With 69 minutes played, four looked all but certain to become three. 2-0 down away to Swansea City in the FA Cup quarter-final, Manchester City’s quadruple challenge was close to being over.
Of course, as we all know, Pep Guardiola’s side fought back, scoring three times in 19 minutes to make the semi-finals and keep their hopes of winning four trophies in just one season alive.
City have pulled off comebacks like this before, in fact, the greatest achievement in the club’s recent history came in such a moment. That’s not what made the turnaround against Swansea most remarkable, though.
Instead, it was the astonishing series of good fortune afforded to Man City that made their fightback particularly noteworthy.
First, there was the dubious penalty kick given to the English champions, with Raheem Sterling barely touched as he went down in the area.
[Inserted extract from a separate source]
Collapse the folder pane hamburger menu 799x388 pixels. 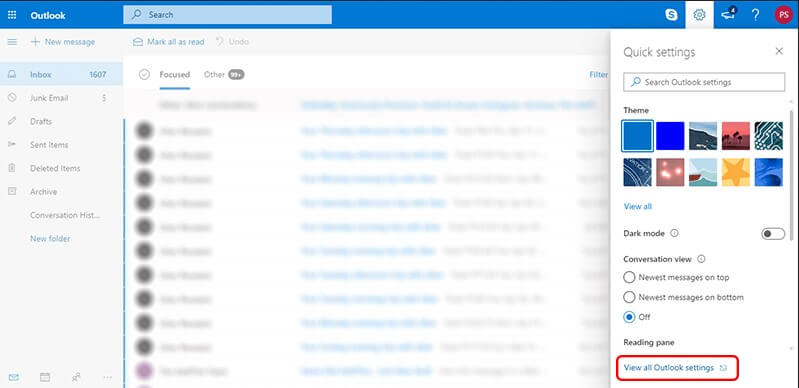tap(12, 42)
Then there was the way that penalty was converted, bouncing off the post and then back off the back of the Swansea goalkeeper’s head before finding the back of the net.
Sergio Aguero’s headed winner two minutes from time was also quite clearly offside but went unnoticed by the officials. On top of all this, there was no VAR available to check Aguero’s goal because, as FA rules stipulate, Swansea City are not a Premier League club.
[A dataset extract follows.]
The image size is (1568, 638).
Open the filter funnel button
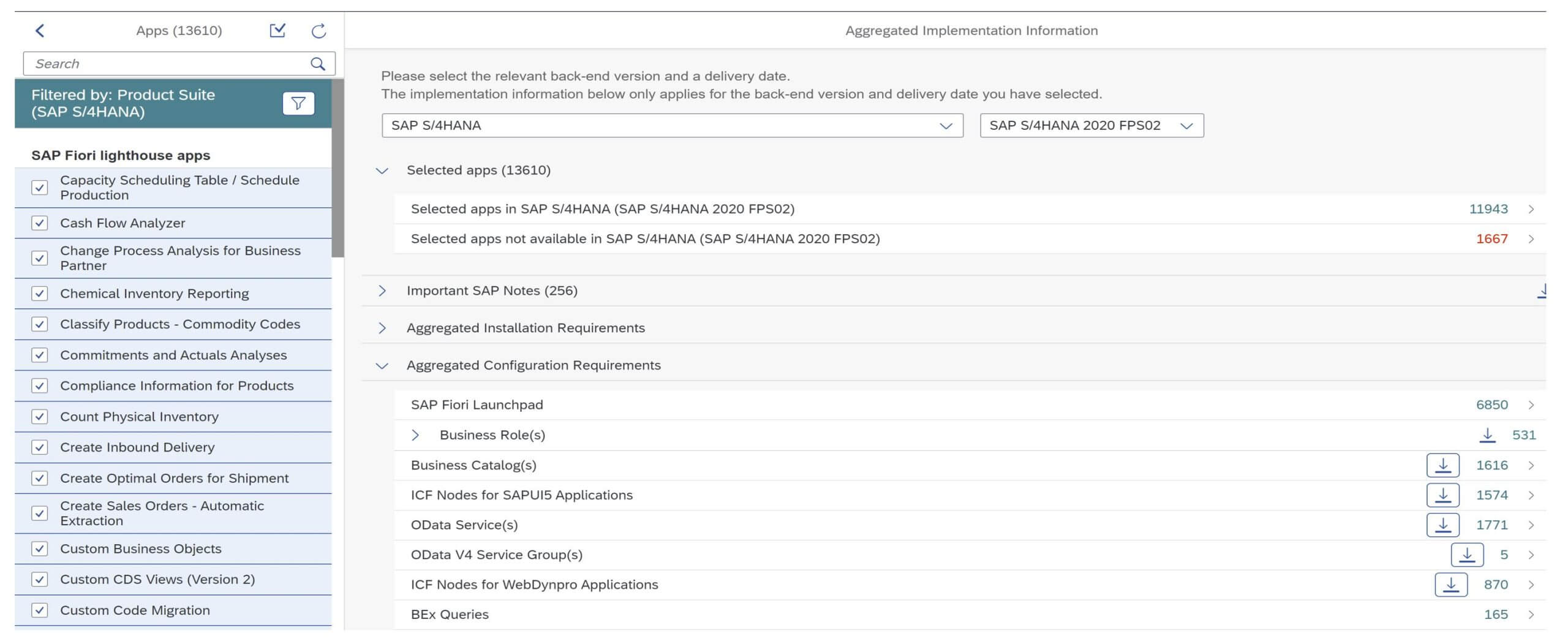298,104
They were last season when VAR would have been installed at the Liberty Stadium for FA Cup ties, but as Championship outfit, the technology was not on hand.
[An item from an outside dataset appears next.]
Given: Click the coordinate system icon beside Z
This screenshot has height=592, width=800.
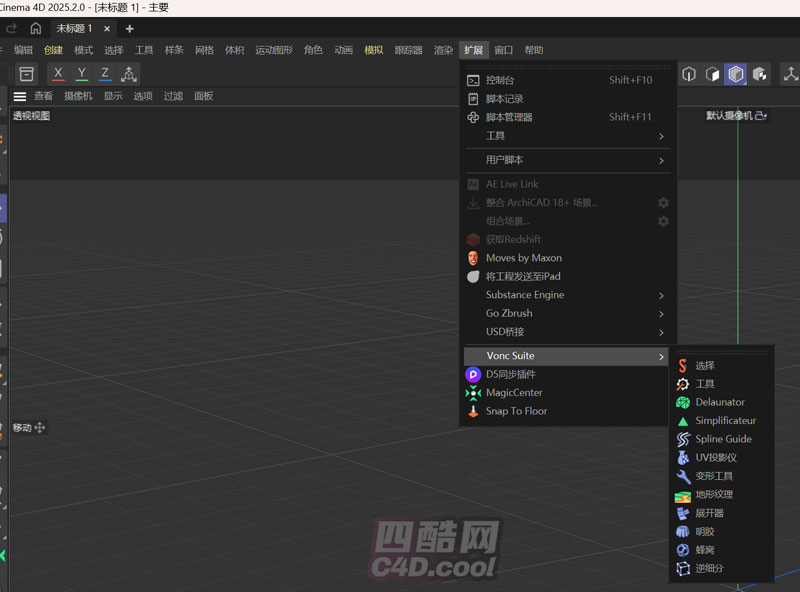Looking at the screenshot, I should [129, 74].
The good fortune didn’t end there. Victory over Swansea saw City paired with Brighton in the FA Cup semi-finals, with Watford or Wolves lying in wait after that. This comes after a run which has seen Guardiola and his team come up against Rotherham United, Burnley and Newport County. And a run in the Carabao Cup that pitted Man City against Oxford United, Fulham, Leicester City and Burton.
Manchester City already have this season’s Carabao Cup trophy in the bag and are in the final four of the FA Cup having faced, from eight ties, just three Premier League sides – only one of which currently sits in the top half.
In the Champions League, too, they have been handed favourable draws, drawn against Hoffenheim, Lyon and Shakhtar Donetsk in the group stage, and relegation-threatened Schalke in the last 16.
This isn’t meant to diminish what City have achieved so far this season. In fact, it’s meant to illustrate a sense that destiny is on the side of the Etihad Stadium side, that there’s a feeling of inevitability about their quadruple charge.
Manchester United know how that feels. Their treble of 1999 remains a seminal moment, not just for the Old Trafford club, but for the English game as a whole, and there was a point during that season at which it appeared Lady Luck was the 12th man of Sir Alex Ferguson’s side. Things just fell into place.
They might not have had the good fortune in competition draws that Man City have enjoyed this season, beating Chelsea, Liverpool and Arsenal on their way to winning the FA Cup, for instance, but United’s famous treble, once the 1998/99 season reached a certain point, felt like an inevitability.
How many times did Bayern Munich hit the woodwork in the 1999 Champions League final, again?
In 1999, Arsenal were to United what Liverpool are to City this season. Arsene Wenger’s side went toe-to-toe with Fergie’s man all the way to the end, but never truly looked like overthrowing their rivals.
The duel between City and Liverpool at the top of the Premier League table is taking on a similar dynamic.
While Liverpool seemed to have the weight of destiny pushing them forward in their search for a first league title in 29 years, now it’s Man City who seemingly have fate on their side. Fate isn’t always the product of luck, but a good dose can certainly help deliver it.